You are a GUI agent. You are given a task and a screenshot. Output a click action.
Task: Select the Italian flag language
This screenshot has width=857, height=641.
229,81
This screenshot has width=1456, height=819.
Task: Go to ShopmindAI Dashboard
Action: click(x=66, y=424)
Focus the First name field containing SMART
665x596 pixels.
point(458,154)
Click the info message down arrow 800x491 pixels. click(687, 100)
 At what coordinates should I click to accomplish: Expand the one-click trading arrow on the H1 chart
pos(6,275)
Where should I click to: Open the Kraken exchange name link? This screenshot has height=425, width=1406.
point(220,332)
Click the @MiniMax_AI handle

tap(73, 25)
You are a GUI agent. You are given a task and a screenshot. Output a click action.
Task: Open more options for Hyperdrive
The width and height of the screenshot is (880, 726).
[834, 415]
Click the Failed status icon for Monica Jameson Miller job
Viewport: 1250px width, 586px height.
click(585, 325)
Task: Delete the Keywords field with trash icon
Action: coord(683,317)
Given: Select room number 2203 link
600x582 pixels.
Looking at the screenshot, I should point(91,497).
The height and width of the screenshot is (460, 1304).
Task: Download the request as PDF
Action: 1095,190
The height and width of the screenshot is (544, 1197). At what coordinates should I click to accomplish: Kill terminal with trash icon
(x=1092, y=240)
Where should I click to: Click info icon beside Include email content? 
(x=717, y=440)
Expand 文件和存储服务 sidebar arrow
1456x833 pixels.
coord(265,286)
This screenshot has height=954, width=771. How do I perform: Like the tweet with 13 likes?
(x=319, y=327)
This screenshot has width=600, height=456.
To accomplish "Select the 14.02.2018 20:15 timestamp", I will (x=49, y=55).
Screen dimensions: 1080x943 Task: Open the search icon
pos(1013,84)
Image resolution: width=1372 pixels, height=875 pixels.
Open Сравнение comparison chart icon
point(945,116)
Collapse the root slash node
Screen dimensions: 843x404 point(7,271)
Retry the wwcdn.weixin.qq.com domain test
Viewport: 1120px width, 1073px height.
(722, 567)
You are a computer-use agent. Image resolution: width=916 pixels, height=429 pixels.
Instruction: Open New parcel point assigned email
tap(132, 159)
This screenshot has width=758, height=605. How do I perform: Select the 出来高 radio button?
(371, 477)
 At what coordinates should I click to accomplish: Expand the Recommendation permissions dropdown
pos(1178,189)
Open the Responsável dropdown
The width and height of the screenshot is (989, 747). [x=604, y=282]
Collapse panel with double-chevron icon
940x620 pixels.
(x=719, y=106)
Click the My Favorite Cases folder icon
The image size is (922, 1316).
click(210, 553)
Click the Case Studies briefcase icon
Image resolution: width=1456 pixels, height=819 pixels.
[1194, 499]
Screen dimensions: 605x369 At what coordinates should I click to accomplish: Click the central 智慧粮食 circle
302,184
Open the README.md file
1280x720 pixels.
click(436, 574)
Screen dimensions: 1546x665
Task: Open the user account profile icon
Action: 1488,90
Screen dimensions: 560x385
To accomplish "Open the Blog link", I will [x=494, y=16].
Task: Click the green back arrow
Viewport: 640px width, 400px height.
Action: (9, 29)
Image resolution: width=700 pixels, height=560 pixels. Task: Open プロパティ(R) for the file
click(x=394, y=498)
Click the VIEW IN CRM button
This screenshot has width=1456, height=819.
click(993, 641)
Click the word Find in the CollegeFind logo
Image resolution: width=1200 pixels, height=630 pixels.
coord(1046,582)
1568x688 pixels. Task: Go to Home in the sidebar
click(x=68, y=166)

_Task description_:
Give back the material in full, word for word.

_Response area_:
You are a GUI agent. You are given a task and a screenshot. Output a click action.
Task: Select the Italian flag language
This screenshot has width=857, height=641.
229,81
This screenshot has width=1456, height=819.
Task: Go to ShopmindAI Dashboard
Action: click(x=66, y=424)
Focus the First name field containing SMART
665x596 pixels.
point(458,154)
Click the info message down arrow 800x491 pixels. click(687, 100)
 At what coordinates should I click to accomplish: Expand the one-click trading arrow on the H1 chart
pos(6,275)
Where should I click to: Open the Kraken exchange name link? This screenshot has height=425, width=1406.
point(220,332)
Click the @MiniMax_AI handle

tap(73, 25)
You are a GUI agent. You are given a task and a screenshot. Output a click action.
Task: Open more options for Hyperdrive
The width and height of the screenshot is (880, 726).
[834, 415]
Click the Failed status icon for Monica Jameson Miller job
Viewport: 1250px width, 586px height.
click(585, 325)
Task: Delete the Keywords field with trash icon
Action: coord(683,317)
Given: Select room number 2203 link
600x582 pixels.
Looking at the screenshot, I should point(91,497).
The height and width of the screenshot is (460, 1304).
Task: Download the request as PDF
Action: 1095,190
The height and width of the screenshot is (544, 1197). At what coordinates should I click to accomplish: Kill terminal with trash icon
(x=1092, y=240)
Where should I click to: Click info icon beside Include email content? 
(x=717, y=440)
Expand 文件和存储服务 sidebar arrow
1456x833 pixels.
coord(265,286)
This screenshot has height=954, width=771. How do I perform: Like the tweet with 13 likes?
(x=319, y=327)
This screenshot has width=600, height=456.
To accomplish "Select the 14.02.2018 20:15 timestamp", I will (x=49, y=55).
Screen dimensions: 1080x943 Task: Open the search icon
pos(1013,84)
Image resolution: width=1372 pixels, height=875 pixels.
Open Сравнение comparison chart icon
point(945,116)
Collapse the root slash node
Screen dimensions: 843x404 point(7,271)
Retry the wwcdn.weixin.qq.com domain test
Viewport: 1120px width, 1073px height.
(722, 567)
You are a computer-use agent. Image resolution: width=916 pixels, height=429 pixels.
Instruction: Open New parcel point assigned email
tap(132, 159)
This screenshot has width=758, height=605. How do I perform: Select the 出来高 radio button?
(371, 477)
 At what coordinates should I click to accomplish: Expand the Recommendation permissions dropdown
pos(1178,189)
Open the Responsável dropdown
The width and height of the screenshot is (989, 747). [x=604, y=282]
Collapse panel with double-chevron icon
940x620 pixels.
(x=719, y=106)
Click the My Favorite Cases folder icon
The image size is (922, 1316).
click(210, 553)
Click the Case Studies briefcase icon
Image resolution: width=1456 pixels, height=819 pixels.
[1194, 499]
Screen dimensions: 605x369 At what coordinates should I click to accomplish: Click the central 智慧粮食 circle
302,184
Open the README.md file
1280x720 pixels.
click(436, 574)
Screen dimensions: 1546x665
Task: Open the user account profile icon
Action: 1488,90
Screen dimensions: 560x385
To accomplish "Open the Blog link", I will [x=494, y=16].
Task: Click the green back arrow
Viewport: 640px width, 400px height.
Action: (9, 29)
Image resolution: width=700 pixels, height=560 pixels. Task: Open プロパティ(R) for the file
click(x=394, y=498)
Click the VIEW IN CRM button
This screenshot has width=1456, height=819.
click(993, 641)
Click the word Find in the CollegeFind logo
Image resolution: width=1200 pixels, height=630 pixels.
coord(1046,582)
1568x688 pixels. Task: Go to Home in the sidebar
click(x=68, y=166)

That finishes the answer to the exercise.